START Provided data
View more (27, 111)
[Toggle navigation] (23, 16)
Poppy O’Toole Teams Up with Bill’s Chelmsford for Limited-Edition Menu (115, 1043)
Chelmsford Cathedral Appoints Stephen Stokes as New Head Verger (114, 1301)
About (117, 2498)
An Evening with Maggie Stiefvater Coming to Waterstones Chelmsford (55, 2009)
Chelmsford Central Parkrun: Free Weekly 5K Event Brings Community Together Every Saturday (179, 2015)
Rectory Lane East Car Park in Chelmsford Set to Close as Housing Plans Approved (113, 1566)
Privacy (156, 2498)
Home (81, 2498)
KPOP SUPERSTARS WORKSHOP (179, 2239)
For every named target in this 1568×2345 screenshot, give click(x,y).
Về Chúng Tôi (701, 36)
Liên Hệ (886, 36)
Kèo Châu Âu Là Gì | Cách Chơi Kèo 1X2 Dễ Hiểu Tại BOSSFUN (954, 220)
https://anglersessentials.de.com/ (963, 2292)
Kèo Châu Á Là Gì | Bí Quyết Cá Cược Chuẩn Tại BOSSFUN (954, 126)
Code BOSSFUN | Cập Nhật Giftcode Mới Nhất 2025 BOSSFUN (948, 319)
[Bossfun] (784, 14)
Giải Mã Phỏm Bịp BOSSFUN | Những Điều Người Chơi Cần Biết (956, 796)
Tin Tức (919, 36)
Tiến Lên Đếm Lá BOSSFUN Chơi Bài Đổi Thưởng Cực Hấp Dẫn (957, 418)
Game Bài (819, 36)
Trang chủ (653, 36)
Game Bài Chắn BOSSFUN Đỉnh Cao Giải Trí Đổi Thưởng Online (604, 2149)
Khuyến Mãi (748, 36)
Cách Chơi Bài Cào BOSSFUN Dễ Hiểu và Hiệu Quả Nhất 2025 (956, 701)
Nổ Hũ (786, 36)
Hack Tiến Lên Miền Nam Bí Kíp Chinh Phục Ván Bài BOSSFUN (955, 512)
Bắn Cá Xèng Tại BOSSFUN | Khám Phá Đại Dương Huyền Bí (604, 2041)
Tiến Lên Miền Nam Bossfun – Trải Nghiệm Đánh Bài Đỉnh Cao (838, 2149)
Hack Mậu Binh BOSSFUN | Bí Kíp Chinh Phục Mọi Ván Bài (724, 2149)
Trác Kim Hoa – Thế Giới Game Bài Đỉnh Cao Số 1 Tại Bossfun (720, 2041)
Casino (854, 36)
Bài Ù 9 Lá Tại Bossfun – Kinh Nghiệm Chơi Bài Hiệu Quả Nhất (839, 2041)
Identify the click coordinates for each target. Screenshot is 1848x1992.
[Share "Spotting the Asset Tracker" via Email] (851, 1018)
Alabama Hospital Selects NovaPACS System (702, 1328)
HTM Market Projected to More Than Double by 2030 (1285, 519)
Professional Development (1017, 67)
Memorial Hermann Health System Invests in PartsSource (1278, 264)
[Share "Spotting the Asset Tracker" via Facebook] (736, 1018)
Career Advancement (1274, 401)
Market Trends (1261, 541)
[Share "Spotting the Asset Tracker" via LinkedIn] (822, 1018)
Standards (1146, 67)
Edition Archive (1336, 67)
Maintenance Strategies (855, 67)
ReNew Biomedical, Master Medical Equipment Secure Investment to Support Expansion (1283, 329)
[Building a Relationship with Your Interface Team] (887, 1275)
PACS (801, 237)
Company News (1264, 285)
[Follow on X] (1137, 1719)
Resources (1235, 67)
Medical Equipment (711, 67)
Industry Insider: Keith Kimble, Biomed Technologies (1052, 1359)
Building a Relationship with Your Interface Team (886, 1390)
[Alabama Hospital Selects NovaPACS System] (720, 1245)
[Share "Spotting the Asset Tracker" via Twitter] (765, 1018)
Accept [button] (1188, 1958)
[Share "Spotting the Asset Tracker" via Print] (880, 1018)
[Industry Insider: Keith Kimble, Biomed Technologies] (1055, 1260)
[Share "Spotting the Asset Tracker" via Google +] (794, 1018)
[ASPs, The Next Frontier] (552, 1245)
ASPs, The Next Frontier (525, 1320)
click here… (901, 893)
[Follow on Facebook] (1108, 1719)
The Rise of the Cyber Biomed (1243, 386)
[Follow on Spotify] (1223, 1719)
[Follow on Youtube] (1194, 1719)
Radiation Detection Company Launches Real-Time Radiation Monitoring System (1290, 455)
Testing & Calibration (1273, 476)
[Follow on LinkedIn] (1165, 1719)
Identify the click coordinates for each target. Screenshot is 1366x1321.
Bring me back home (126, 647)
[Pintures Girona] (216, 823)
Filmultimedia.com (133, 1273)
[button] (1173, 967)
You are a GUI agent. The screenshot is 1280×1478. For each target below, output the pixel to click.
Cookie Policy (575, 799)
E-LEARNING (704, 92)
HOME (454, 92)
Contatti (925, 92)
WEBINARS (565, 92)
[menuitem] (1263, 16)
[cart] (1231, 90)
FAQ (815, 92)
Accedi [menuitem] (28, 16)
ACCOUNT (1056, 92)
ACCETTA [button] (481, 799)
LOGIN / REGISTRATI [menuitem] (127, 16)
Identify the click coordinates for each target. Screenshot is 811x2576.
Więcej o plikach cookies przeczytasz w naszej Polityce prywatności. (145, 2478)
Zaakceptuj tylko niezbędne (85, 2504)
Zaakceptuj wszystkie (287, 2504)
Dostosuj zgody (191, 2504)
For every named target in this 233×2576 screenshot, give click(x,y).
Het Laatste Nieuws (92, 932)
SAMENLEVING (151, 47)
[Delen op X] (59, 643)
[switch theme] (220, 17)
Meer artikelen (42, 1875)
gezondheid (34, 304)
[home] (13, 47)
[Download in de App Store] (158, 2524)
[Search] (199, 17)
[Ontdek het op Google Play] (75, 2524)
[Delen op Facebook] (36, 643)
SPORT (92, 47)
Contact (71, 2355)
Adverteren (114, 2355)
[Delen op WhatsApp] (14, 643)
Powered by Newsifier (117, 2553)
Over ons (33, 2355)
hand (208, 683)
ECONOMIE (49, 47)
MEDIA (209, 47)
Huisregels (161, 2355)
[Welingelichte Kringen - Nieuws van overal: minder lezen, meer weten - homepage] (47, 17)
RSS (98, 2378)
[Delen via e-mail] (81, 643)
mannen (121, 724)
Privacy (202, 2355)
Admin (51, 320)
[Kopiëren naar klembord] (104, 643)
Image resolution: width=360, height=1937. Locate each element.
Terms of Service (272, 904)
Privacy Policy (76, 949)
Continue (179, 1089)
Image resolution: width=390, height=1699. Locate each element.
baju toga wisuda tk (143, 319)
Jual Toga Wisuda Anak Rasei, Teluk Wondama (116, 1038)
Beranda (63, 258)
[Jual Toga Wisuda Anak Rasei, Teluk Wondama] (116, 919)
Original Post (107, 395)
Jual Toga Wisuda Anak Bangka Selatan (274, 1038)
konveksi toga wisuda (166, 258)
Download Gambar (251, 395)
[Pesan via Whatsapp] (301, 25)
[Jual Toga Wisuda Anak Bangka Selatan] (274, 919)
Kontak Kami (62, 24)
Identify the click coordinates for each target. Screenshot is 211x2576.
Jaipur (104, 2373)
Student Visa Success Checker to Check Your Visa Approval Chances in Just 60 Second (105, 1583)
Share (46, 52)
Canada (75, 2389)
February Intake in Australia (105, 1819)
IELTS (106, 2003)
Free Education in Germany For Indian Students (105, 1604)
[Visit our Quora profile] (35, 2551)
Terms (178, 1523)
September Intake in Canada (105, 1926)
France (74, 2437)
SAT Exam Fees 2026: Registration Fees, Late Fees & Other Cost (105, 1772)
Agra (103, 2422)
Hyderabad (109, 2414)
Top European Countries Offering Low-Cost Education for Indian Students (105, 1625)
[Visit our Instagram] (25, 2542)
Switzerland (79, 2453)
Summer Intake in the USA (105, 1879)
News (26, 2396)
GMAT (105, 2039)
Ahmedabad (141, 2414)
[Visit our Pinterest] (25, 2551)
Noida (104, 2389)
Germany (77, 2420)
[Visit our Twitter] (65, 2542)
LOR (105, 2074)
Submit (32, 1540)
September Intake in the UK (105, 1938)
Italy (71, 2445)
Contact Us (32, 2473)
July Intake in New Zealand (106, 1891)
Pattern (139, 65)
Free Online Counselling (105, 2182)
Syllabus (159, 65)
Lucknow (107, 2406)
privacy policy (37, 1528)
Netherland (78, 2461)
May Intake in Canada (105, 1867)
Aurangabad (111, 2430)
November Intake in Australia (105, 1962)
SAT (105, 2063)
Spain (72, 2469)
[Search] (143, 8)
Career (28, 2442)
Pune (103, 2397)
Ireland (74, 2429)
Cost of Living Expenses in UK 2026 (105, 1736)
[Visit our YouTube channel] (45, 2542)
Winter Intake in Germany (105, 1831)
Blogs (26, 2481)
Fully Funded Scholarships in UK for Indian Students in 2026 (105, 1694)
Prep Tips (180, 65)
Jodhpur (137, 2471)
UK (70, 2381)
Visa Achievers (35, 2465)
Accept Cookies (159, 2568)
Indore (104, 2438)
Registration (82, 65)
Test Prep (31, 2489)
END Provided data
▶ **Directions**
Please give back, exactly as it stands above, the stretch from the line with "Building a Relationship with Your Interface Team (886, 1390)" through the line with "Radiation Detection Company", and no line outside it.

▶ **Solution to this problem**
Building a Relationship with Your Interface Team (886, 1390)
[Alabama Hospital Selects NovaPACS System] (720, 1245)
[Share "Spotting the Asset Tracker" via Twitter] (765, 1018)
Accept [button] (1188, 1958)
[Share "Spotting the Asset Tracker" via Print] (880, 1018)
[Industry Insider: Keith Kimble, Biomed Technologies] (1055, 1260)
[Share "Spotting the Asset Tracker" via Google +] (794, 1018)
[ASPs, The Next Frontier] (552, 1245)
ASPs, The Next Frontier (525, 1320)
click here… (901, 893)
[Follow on Facebook] (1108, 1719)
The Rise of the Cyber Biomed (1243, 386)
[Follow on Spotify] (1223, 1719)
[Follow on Youtube] (1194, 1719)
Radiation Detection Company Launches Real-Time Radiation Monitoring System (1290, 455)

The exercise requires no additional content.